Her brother had shown her that revenge was meaningless without killing. The deceived wives who put laxatives in their husbands’ coffee or poured sugar into the petrol tanks of their expensive cars weren’t serious revenge-takers. To earn the title of revenger, it was necessary that the people who had injured you died, preferably in as much agony as possible. When Leslie had first given her the opportunity to kill, she had flinched, but only for a few seconds. After that, she’d never had any problem.
The Soul Collector opened her eyes. It was time to make contact with Wolfe and his men. They were her first targets, even though Matt and his friends were trying to trace her. No doubt the computer expert Roger van Zandt had been responsible for transferring the money out of her accounts. She didn’t care about that. She had her own hacker who would respond, but the money didn’t matter. All she cared about was taking her revenge, slowly and with exquisite pain. She would deal with the fool Matt and his friends when she was ready.
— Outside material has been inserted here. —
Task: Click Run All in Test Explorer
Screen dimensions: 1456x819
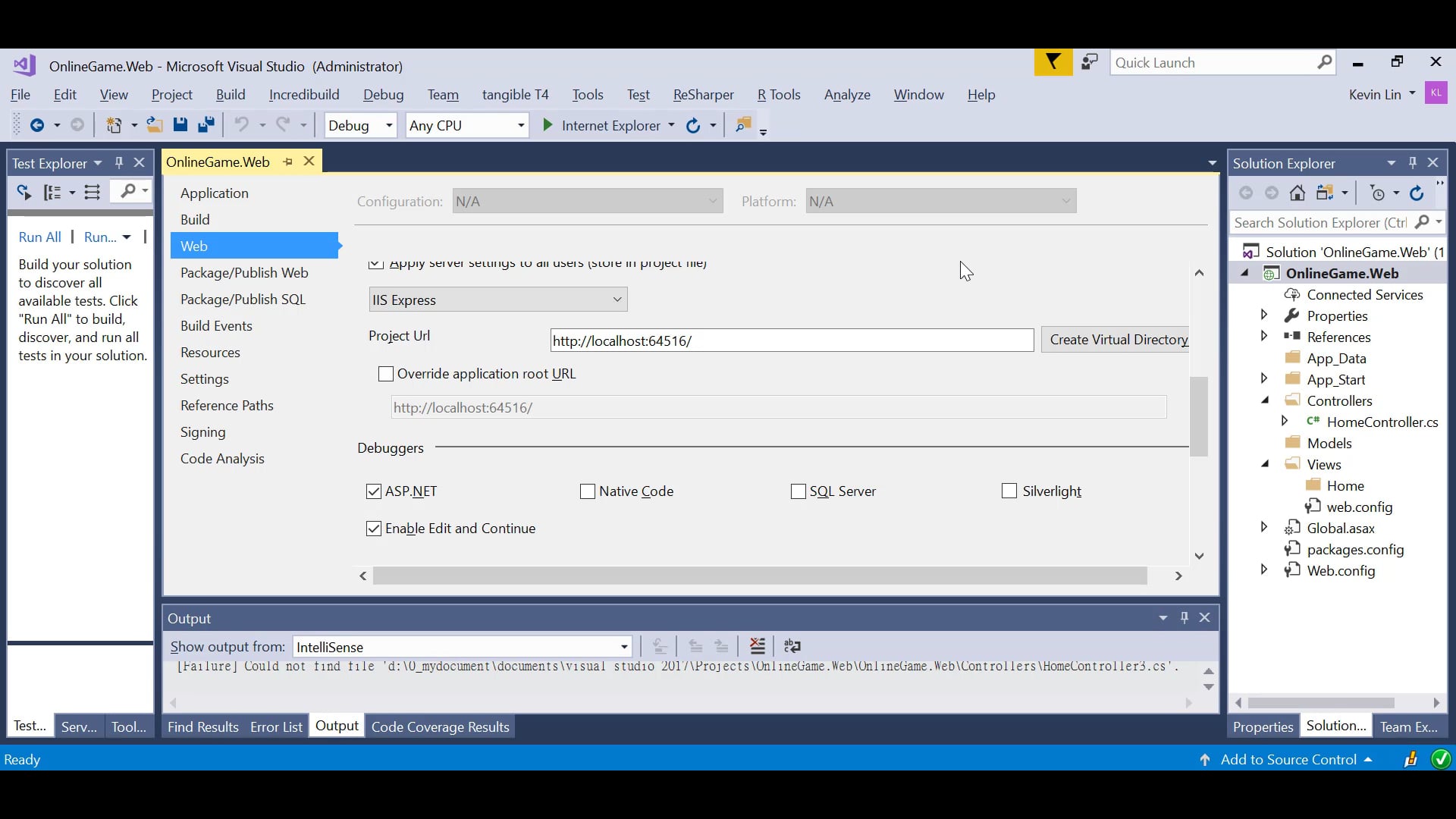Action: (x=39, y=237)
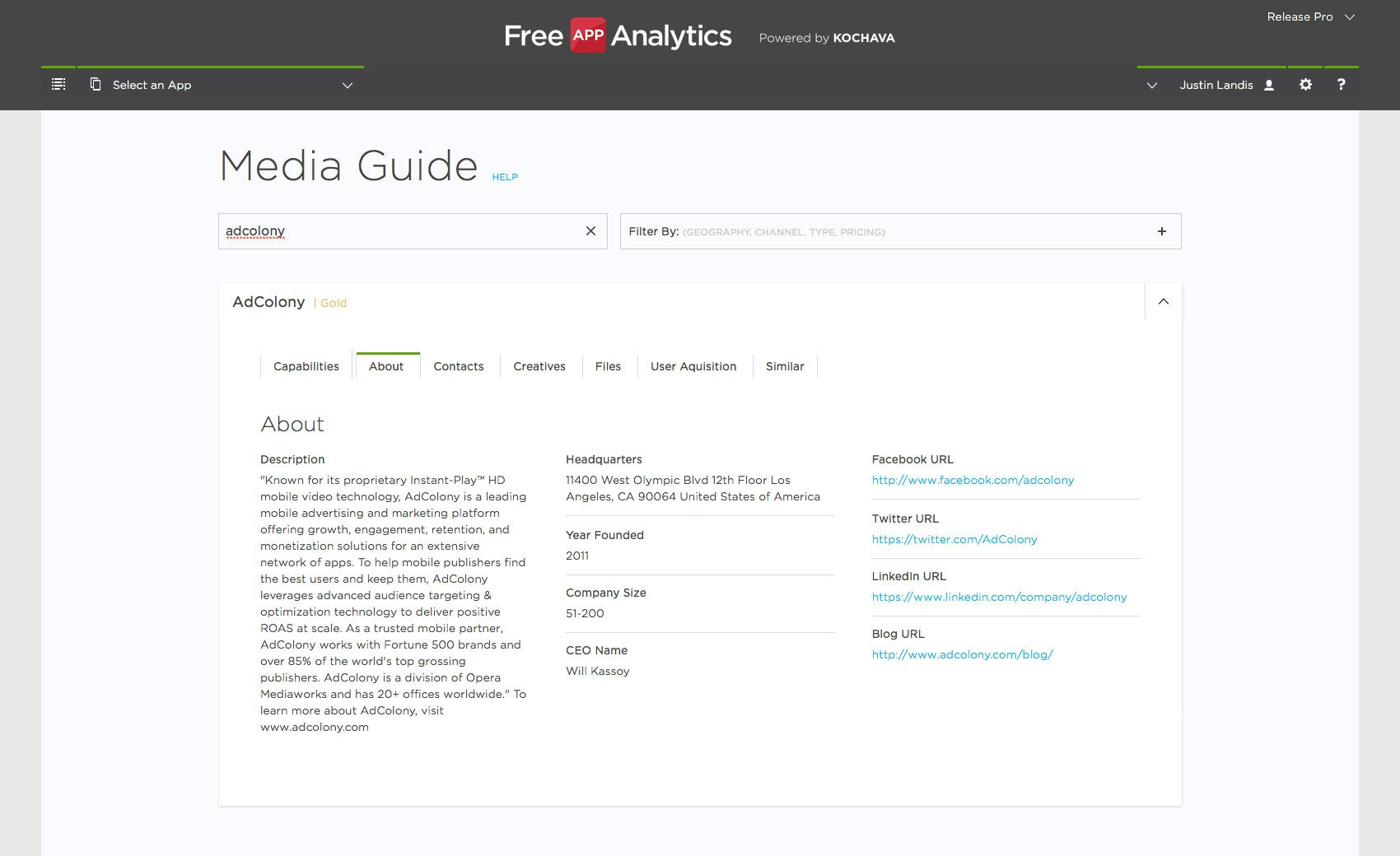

She laughed. So far Matt had reacted exactly as she had expected. He had gone into hiding, and sent his mother, ex-wife and daughter to a secret location. By doing that, he thought he was minimizing the risk to them. He couldn’t have been more wrong.
There was no answer from Alistair Bing’s landline, but I got through on his cell phone.
“Hey,” I said, “it’s Matt Wells.” I’d met Bing at a couple of crime-writing festivals, before he became a bestseller. He’d struck me as a seriously dull person. He wasn’t one of those authors who allowed themselves to be addressed both by their real name and their pseudonym, as I did. He seemed to prefer the latter. Maybe he got a kick out of hiding behind an invented identity.
There was a pause. “Hello, Matt. I’m sorry about your friend.”
“Thanks. Listen, this might sound strange, but you’re in a lot of danger.”
“Am I?” Suddenly there was tension in his voice.
“I think the person who killed Mary Malone and Sandra Devonish is planning to murder you.”
“What? Oh my God!”
“Calm down and listen carefully. It’s essential you don’t give away to the killer that you know. The deadline is midnight.”
“Deadline?” he asked, his apprehension replaced by curiosity. “What do you mean? I assumed that stuff in the papers about you being in touch with the murderer was speculation.”
“I’m afraid not.”
“Can you help me, then?”
“Cool it, Alistair. Where are you?”
“In Harley Street, near my house.”
“All right, I’m sending a couple of my friends around to look after you. Do what they say and you’ll be all right.”
“Okay.” There was another pause. “Hold on, Matt. Maybe the killer’s watching me. If your friends show up, he might get even more pissed off.”
He wasn’t stupid. It was possible that Sara or some sidekick had him under surveillance. “What do you propose, Alistair?”
“Let me think,” he said, sounding strangely confident. He was probably having an adrenaline overdose. Being targeted by a serial killer was what every crime writer secretly wanted. I’d felt more alive than ever before when the White Devil was toying with me. “I’ll go home, stay in for a couple of hours, then casually walk out and disappear into the West End. I’ll go and stay-”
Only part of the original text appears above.